### WHAT YOU ARE ASKED TO DO
Please write out the line containing "Task: Open the 配色 color scheme palette icon" and each line after it through the end of the data, exactly, and nothing else.

### Stored data

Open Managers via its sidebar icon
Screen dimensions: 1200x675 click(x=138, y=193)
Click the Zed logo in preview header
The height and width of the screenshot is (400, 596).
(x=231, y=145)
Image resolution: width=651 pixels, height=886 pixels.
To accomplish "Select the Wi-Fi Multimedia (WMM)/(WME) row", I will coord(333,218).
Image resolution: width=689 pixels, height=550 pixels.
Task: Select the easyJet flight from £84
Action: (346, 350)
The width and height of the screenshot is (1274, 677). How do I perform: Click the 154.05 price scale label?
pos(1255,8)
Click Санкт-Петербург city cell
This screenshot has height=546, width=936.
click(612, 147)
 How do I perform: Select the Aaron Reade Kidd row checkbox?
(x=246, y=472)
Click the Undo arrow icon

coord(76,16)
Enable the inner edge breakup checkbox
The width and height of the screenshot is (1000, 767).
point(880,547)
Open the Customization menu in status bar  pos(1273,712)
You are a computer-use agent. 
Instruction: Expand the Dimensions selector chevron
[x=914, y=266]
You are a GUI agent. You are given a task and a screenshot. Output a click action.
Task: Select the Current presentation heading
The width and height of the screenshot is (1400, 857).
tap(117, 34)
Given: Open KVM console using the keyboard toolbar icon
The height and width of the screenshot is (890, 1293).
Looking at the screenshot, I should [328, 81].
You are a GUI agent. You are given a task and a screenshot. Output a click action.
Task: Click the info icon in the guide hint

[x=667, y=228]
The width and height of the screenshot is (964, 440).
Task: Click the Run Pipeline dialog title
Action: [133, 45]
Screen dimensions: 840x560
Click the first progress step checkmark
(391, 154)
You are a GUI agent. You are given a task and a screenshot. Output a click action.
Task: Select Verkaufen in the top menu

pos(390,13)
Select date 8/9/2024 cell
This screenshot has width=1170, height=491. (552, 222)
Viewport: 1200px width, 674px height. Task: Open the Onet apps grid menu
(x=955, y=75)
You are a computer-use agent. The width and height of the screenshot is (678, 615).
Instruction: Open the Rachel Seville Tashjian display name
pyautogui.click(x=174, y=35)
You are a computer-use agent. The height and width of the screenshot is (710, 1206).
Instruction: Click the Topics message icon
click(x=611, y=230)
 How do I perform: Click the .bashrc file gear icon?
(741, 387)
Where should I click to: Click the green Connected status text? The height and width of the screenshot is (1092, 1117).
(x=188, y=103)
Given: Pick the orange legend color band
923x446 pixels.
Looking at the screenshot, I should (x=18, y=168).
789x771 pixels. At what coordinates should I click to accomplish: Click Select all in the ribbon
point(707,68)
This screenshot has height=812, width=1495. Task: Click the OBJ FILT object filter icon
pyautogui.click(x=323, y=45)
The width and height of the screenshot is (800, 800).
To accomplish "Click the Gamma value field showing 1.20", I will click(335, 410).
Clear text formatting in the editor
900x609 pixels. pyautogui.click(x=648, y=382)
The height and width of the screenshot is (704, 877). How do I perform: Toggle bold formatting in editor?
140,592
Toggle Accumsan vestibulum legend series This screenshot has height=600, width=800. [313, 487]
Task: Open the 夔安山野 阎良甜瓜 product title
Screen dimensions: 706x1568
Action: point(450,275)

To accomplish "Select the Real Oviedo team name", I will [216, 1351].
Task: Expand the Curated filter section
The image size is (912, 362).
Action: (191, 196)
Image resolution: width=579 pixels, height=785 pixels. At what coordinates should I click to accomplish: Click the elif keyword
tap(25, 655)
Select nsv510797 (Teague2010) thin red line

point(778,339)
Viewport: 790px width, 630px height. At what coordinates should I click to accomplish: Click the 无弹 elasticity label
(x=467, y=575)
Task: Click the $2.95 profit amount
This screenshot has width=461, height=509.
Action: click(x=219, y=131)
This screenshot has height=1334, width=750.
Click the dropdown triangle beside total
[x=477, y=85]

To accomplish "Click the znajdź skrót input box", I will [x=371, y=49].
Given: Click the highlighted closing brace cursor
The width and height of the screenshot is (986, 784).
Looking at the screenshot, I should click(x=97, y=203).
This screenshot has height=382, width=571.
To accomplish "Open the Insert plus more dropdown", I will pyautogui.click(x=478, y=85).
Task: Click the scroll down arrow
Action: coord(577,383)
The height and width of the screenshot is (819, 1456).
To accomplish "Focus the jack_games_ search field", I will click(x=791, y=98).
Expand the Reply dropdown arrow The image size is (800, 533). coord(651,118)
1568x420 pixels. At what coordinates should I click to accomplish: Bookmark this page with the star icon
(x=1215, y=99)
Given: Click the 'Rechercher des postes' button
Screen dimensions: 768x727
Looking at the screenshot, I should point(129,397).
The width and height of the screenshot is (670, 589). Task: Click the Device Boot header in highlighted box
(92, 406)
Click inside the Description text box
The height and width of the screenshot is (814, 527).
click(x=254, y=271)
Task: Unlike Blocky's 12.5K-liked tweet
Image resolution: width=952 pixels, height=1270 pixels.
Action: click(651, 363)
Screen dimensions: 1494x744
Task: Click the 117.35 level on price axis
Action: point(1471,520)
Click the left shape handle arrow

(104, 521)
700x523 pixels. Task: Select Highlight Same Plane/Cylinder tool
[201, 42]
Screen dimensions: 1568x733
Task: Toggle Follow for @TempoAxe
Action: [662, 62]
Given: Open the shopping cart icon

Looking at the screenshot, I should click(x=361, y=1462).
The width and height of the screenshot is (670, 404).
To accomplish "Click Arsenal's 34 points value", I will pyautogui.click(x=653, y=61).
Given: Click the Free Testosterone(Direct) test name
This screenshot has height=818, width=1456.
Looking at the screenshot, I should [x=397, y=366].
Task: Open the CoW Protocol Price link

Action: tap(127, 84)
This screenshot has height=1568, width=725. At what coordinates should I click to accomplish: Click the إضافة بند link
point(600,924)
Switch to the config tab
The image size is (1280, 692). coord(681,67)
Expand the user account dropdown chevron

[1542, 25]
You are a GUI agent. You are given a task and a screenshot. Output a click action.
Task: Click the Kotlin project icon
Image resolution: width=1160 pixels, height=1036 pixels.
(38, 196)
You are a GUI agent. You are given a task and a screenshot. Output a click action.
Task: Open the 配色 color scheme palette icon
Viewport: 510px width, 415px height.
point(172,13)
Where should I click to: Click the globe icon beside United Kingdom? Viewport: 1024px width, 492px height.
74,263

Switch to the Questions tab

### WRITTEN RESPONSE
Task: Open the 配色 color scheme palette icon
Viewport: 510px width, 415px height.
point(172,13)
Where should I click to: Click the globe icon beside United Kingdom? Viewport: 1024px width, 492px height.
74,263

Switch to the Questions tab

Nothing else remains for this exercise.